I am so new at blogging that it still takes me time just to figure out how to add one. today is such a glorious day outdoors. as I look out the window the snow is coming off the big pine trees in clumps. and a female Cardinal just sat outside my veie and peeped at me...cocking her head. full color this time of the year. in her way, she is just as brilliant as her Male, the great red fellow.
My book is making it's slow rounds. I have gotten four new orders for it over the weekend. nice.
so far out of the 250 copies i bought three weeks ago, I have only 120 left in the house. not all of them are sold yet, but they are all placed. I sold about 120 of the ones that are gone. I am satisfied.
mostly folks LONG to talk about the topic of mental health issues in their family with me. this seems to be a great need in our society. and my having that name of mental illness in mly tltle makes them feel secure in opening up to me. i hear stories of shock treatments that did not work, and medication issues that are not working. it is a topic that is wide and dynamic and has no certain answer.
i ONLY know....what we are doing as a society....in letting them die under bridges and live off the garbage in the streets is NOT the answer either.

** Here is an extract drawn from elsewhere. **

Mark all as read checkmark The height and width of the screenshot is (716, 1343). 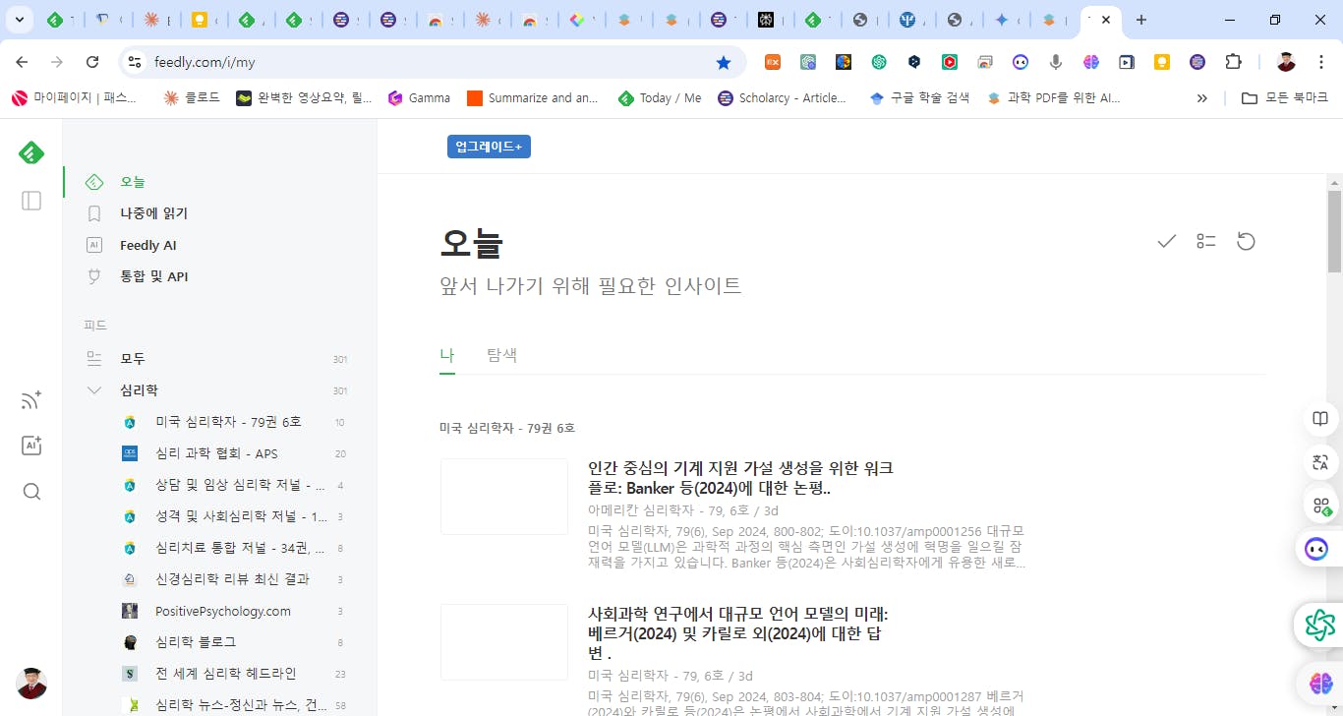click(1166, 241)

I long to start a dialog between folks that love and care for these people.
my sister lived ON the streets as a bag lady for 10 years of her life. my story is NOT about that. in fact, I only make reference to the horrer of that time.
i know first hand...street living is not the way.
what will work better? i have dream.... a city where folks like this can all have affordable housing, a home, society of their own, be cared for, be loved, be safe, and be together? that is my dream. that citywould not be isolated from the rest of society. but would be for those afflicted and all the caregivers that cared... affordable housing, and humain conditions.? would that be asking too much? i don't know.